The weather was perfect. I do not say this lightly. The temperature was around 65 degrees, there was a slight breeze and just enough clouds to make the sun warm, but not overpowering. And everywhere I looked there were my fellow Turlockers enjoying the day right along with me.
I saw a couple taking their new puppy for a walk. The requisite young families pushing baby strollers were out in force. And a few serious athletes ran laps around them all.
As I rounded the bend of Sequoia Lake, I saw either a young mother or an older sister teaching a 3 year old girl the finer points of kicking a soccer ball. I had to stop for a moment and smile at the tike’s intense concentration on following the directions of her mentor. This young girl had future Olympic athlete written all over her.
After crossing the footpath bridge I ran into at least a dozen well-dressed people entering the Synder Music Hall. I assumed they were taking in one of the many quality performances the university offers all year long. My travels then took me past a family of four, all on bikes, who had stopped to feed the ducks. The family wasn’t throwing rocks at the ducks or abusing them in any way, which was good to see. Also watching the antics of Stanislaus’ resident water foul were two older gentlemen and two teen girls, who looked like they were sisters. It struck me that there was at least a 60-year gap in the two groups’ ages, but they were both enjoying the same activity. On my way back around Sequoia Lake, I saw five men and one woman posing for pictures being taken by a professional photographer. Their clothes were casual, which made me think they were a band rather than a wedding party. For the next 20 minutes or so, I had fun thinking about possible band names and finally decided Lisa and the Dodos would be perfect.
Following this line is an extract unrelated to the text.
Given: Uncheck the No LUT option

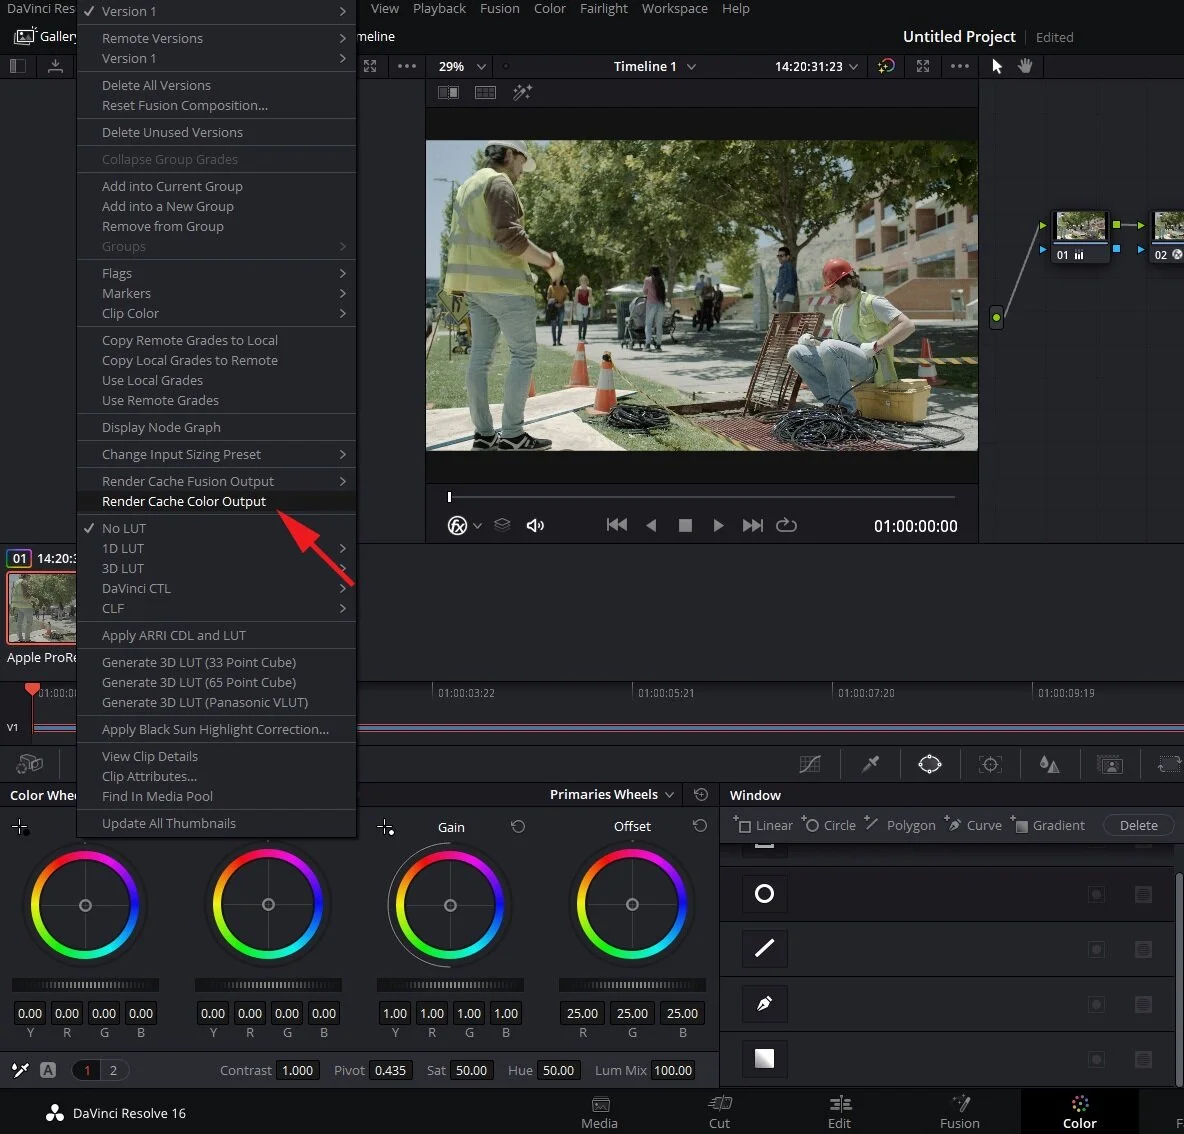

As my walk came to an end, I reflected on the multi-cultural and multi-generational scene I had witnessed. The ages and ethnic backgrounds of those using the university grounds that day were as varied as their respective activities. But they all had one goal in common — making the most of a beautiful spring day. At no time did I see an aggravated assault, auto burglary or narcotics sale — which have become all too common in our fair city. Although I know that the 20 to 30 people I saw at the university on that one Sunday afternoon are just a fraction of Turlock’s population, their obvious good intentions made me feel better about all of humanity. This realization was what brought me back from the brink of pessimism.
So while I encourage everyone to read the news — it is our duty as American citizens to stay informed — I also recommend a brisk walk around the neighborhood in order to put everything in perspective.